There have been some voices in the West claiming the Belt & Road Initiative (BRI) Projects have been halted as they involve a high proportion of Chinese Employees, implying fears that Chinese workers with the coronavirus have curtailed BRI Progress.
But such views lack common sense.
Believing BRI projects employ a large proportion of Chinese workers is sheer bias. Chinese companies are mostly involved in project contracting, infrastructure construction and investing in the projects.
BRI partner countries have more say on the number of Chinese employees working at their projects, including workers and managers, that can be hired as they are subject to local laws, regulations and policies.
Even during the contract negotiation phase, parties involved in BRI projects will have already agreed on the division of each workforce. Therefore, it is easy to see that it is wrong to claim BRI projects have employed too many Chinese labourers.
Moreover, BRI projects have proven to be an important means to drive up local economies and employment.
While pushing forward the CPEC, China helped train Pakistani engineers and workers in order to increase local employment.
As of the end of 2018, economic cooperative zones along the BRI route have generated $2.4 billion in tax income and created 270,000 jobs for local residents.
And, many more jobs resulting from infrastructure project openings such as new train lines have been created.
Chinese employees are unlikely the reason the coronavirus is spreading. When the coronavirus outbreak experienced its peak in China in February, many BRI projects reportedly adopted measures to contain the virus, like monitoring workers’ temperatures and implementing screening procedures.
So far, no report has shown that any BRI project has been postponed due to Chinese employees contracting the coronavirus.
China has enforced very strict virus containment measures including citywide lockdowns, factory and shop shutdowns, self-quarantines and strict testing procedures. Not only have the measures been strictly implemented, Chinese people also have a high awareness of the precautions they need to take.
The coronavirus is dying down in China. Compared to its wild overseas spread, China is now much safer due to its strong prevention measures.
Now, Chinese employees have a far lower chance of transmitting virus when they return to their posts. Chinese people are gaining confidence in their ability to contain the virus and businesses are gradually resuming operations.
Based on the situations of some individual countries, the coronavirus pandemic will inevitably result in some BRI project delays. But any delays stem from local virus control measures rather than the proportion of Chinese workers at BRI projects.
For countries like Italy, one of the nations hardest hit by the coronavirus pandemic, BRI projects are expected to be postponed.
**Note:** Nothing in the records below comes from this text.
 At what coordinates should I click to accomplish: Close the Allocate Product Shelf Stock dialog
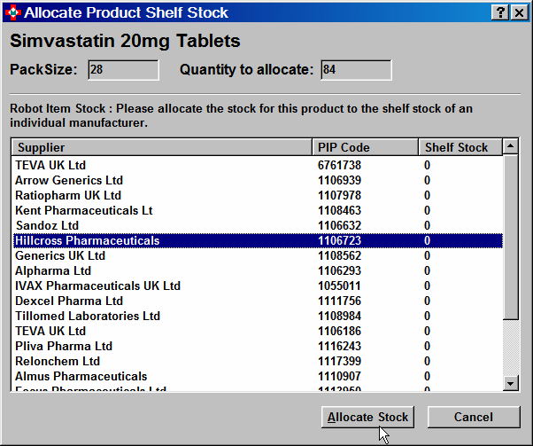[518, 12]
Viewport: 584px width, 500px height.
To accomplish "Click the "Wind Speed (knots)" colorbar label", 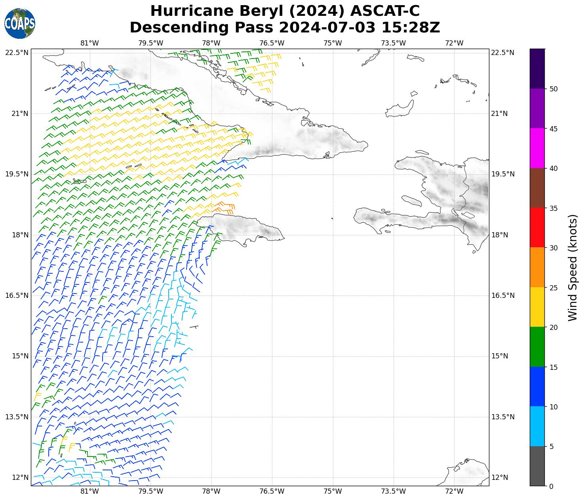I will 573,268.
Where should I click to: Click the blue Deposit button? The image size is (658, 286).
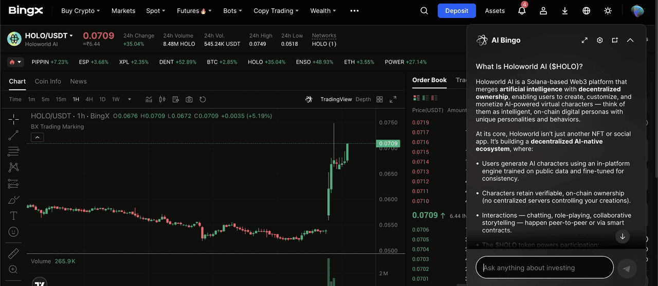tap(457, 11)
In other countries where the situation has not deteriorated, BRI projects can continue and maintain their original schedules.
Many BRI infrastructure projects will be completed in the coming years, but the shock of the pandemic will be short-term. Though most countries haven’t yet tamed the virus, the overall situation should be brought under control in the second or third quarter of this year. In the long run, not even the coronavirus will delay BRI projects. There is no reason to hold Chinese workers liable for a nonexistent issue.